What you should do:
Transcribe all of the data exactly, leaving nothing out.

** Opening Dataset block **

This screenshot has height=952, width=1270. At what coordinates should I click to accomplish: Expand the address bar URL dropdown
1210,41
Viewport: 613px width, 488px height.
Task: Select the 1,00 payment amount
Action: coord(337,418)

** Closing Dataset block **

Answer area:
This screenshot has height=952, width=1270. At what coordinates should I click to accomplish: Expand the address bar URL dropdown
1210,41
Viewport: 613px width, 488px height.
Task: Select the 1,00 payment amount
Action: coord(337,418)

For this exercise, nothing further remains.